Apollo ne pizzicò ancora le corde con le sue dita lunghe. Le teste e i volti dei mortali che si agitavano davanti alla corsa dei carri o a un incontro di pugilato gli sembravano tutte uguali, sommerse nell'ombra che spettava agli umani, anticipo del buio che li avrebbe accolti per sempre nell'Ade. Il posto che meritavano, in fondo.
Le prime note si diffusero nell'aria, lievi e dolci. Apollo pensava che non le meritassero. A loro piaceva la brutalità del sangue, come facevano ad apprezzare la sua musica?

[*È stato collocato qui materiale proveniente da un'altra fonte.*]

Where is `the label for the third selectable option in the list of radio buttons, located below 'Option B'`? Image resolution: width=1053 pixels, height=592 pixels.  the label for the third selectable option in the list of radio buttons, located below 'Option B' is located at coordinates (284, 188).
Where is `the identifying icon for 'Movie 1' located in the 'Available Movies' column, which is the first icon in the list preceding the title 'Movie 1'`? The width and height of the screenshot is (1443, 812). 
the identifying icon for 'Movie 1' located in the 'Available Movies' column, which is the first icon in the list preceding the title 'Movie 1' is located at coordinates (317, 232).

Rimpianse le Muse, la leggerezza con cui lo circondavano.
Eppure, lo ascoltavano immobili, ammansiti come il gregge di Admeto a cui aveva dovuto fare da guardia per nove anni dopo essersi macchiato della colpa di aver ucciso i Ciclopi. Lui non la considerava una colpa, ma non sempre gli altri dèi condividevano le sue opinioni.
Ipocriti.
«Lo sappiamo che sai suonare. Dacci un taglio, almeno qui», lo riscosse Artemide, al suo fianco.
Le piaceva rimproverarlo, ma era comunque lì con lui. Se doveva presiedere per forza i Giochi, come punizione per aver liberato il mondo dal mostruoso figlio di Gea, aveva almeno diritto a un diversivo. Aveva fermato il carro del sole a metà della volta del cielo, al punto giusto affinché le ombre fossero corte e non lo oscurassero.

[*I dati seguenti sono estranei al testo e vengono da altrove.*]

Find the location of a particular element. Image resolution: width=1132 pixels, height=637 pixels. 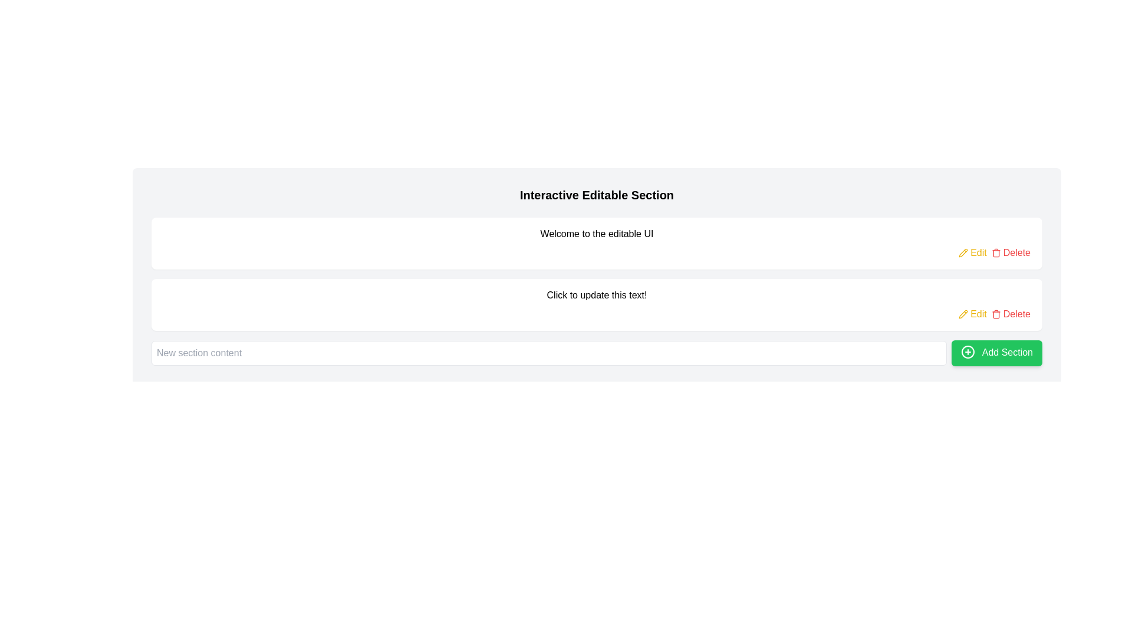

the 'Delete' button, which is styled in red and has a trash can icon to its left, to trigger its hover effect changing the shade is located at coordinates (1010, 252).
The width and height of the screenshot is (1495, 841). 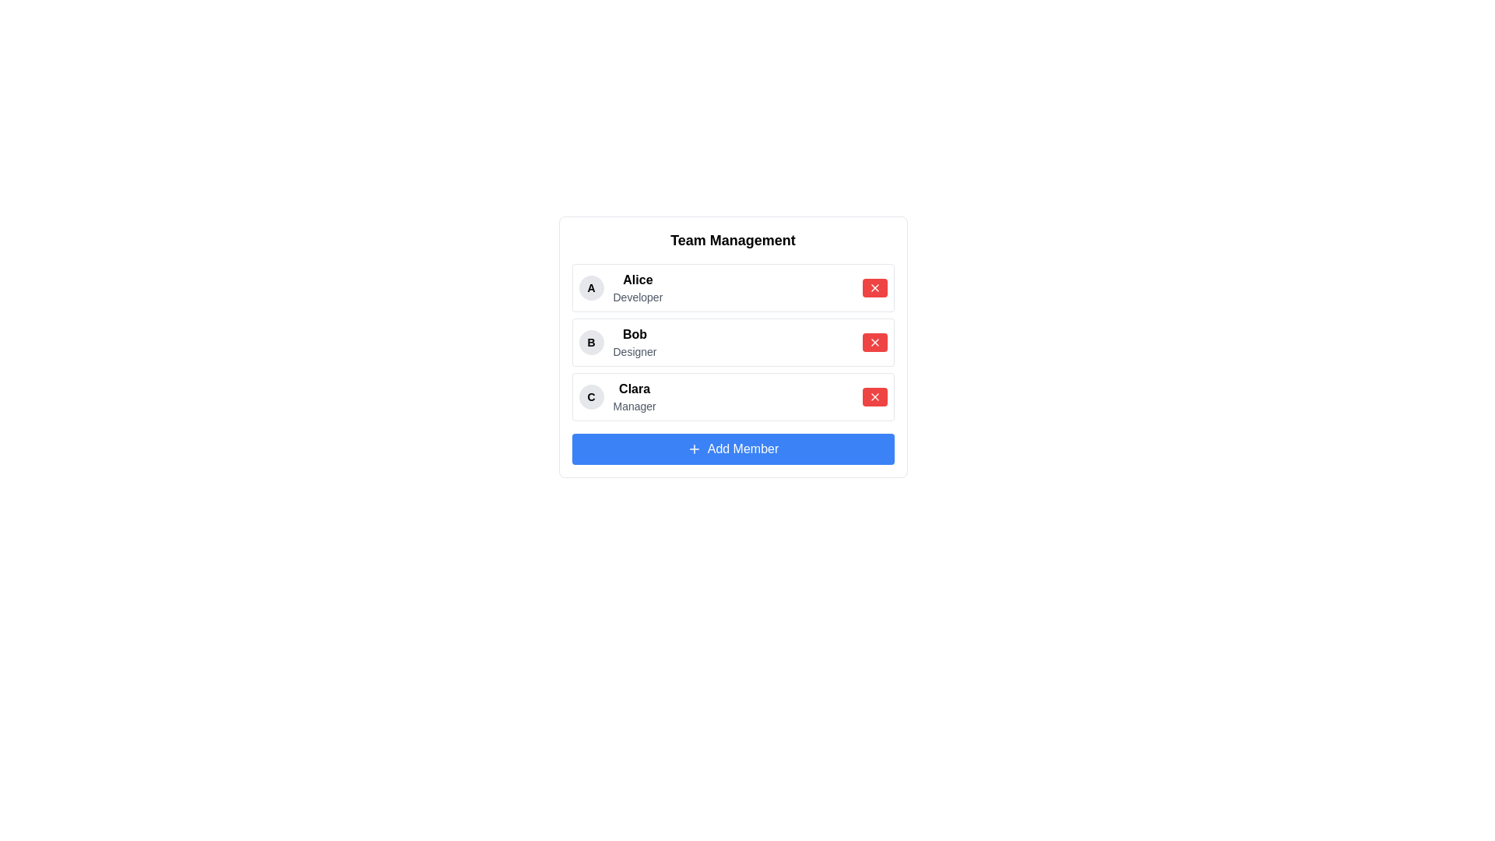 What do you see at coordinates (874, 341) in the screenshot?
I see `the delete button associated with 'Bob Designer'` at bounding box center [874, 341].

Suonò più intensamente, costringendo i mortali a sollevare lo sguardo, a incrociare il suo. Tra la folla adorante c'era un giovane che mai aveva abbassato la testa. Non per superbia, ma perché, come spesso accadeva, la meraviglia di trovarsi di fronte un dio era difficile da sostenere. Stordiva e faceva perdere il fiato, così gli avevano raccontato le ninfe. Così gli aveva raccontato la principessa Acacallide, sua ultima conquista.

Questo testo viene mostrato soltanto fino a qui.